For the Beef Egg Salad Filling
  • 4 large eggs Boiled and chopped
  • 8 slices thick-cut bacon Oven-baked until crispy
  • 1/4 cup mayonnaise Can substitute with Greek yogurt
  • 1 tablespoon pickle juice Adds zesty flavor
  • 1/2 teaspoon black pepper To taste
  • 1/2 teaspoon salt To taste
For the Wraps
  • 12 leaves Iceberg lettuce Or use Butter lettuce or Romaine hearts
  • 1 lemon zest For a flavor boost
  • 1/4 cup fresh herbs Chopped, such as parsley or dill

Method
 

Preparation
  1. Boil the eggs for 7 minutes, then place them in an ice bath to stop cooking.
  2. Remove the eggs from the ice bath, peel, and chop them.
  3. Bake the bacon on a wire rack over a baking sheet until crispy.
  4. In a bowl, combine the chopped eggs, crispy bacon, mayonnaise, pickle juice, black pepper, and salt.
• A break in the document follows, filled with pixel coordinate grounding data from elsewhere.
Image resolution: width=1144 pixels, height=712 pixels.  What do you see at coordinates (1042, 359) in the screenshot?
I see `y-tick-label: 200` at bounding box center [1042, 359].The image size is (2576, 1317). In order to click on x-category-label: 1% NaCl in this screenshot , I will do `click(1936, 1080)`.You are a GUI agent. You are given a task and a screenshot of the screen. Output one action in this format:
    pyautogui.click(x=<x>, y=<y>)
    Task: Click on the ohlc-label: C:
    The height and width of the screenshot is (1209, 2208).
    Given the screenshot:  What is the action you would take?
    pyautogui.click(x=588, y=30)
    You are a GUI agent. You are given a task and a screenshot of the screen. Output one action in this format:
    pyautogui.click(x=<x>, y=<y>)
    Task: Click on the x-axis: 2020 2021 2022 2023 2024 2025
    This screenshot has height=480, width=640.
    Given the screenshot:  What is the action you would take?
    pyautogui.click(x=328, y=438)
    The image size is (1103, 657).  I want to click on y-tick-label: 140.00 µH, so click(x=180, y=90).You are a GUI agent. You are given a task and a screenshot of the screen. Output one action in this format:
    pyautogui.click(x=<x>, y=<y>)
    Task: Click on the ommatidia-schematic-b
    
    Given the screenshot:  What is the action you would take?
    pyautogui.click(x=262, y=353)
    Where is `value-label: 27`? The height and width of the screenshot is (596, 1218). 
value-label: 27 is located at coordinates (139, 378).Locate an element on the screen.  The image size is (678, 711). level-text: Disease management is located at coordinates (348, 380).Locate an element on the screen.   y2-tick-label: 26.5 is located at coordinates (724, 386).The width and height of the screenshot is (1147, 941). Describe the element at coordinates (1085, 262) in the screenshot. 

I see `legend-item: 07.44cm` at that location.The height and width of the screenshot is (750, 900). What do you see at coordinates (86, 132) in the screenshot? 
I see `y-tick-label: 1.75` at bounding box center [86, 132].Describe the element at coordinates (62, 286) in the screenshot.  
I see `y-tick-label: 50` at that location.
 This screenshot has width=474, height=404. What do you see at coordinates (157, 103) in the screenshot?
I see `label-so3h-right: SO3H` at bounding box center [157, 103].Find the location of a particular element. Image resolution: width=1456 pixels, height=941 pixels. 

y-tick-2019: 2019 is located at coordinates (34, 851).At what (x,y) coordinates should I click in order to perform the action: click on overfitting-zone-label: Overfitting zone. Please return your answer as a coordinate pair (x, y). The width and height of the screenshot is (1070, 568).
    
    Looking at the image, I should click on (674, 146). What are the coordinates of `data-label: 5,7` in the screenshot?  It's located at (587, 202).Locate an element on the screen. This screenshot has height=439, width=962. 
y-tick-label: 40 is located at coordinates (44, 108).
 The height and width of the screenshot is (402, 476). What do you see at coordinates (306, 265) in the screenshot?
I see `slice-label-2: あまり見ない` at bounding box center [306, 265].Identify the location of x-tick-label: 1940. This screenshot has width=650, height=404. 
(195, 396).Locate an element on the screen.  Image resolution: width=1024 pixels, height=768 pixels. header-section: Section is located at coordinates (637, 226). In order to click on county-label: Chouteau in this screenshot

Mix until cohesive.
Assembly
  1. Take a lettuce leaf and place a generous scoop of the beef egg salad filling in the center.
  2. Sprinkle with lemon zest and fresh herbs before wrapping.

Notes

Store egg salad and lettuce separately until ready to serve to maintain freshness. Revive pre-cooked bacon in a hot pan for optimal crispiness.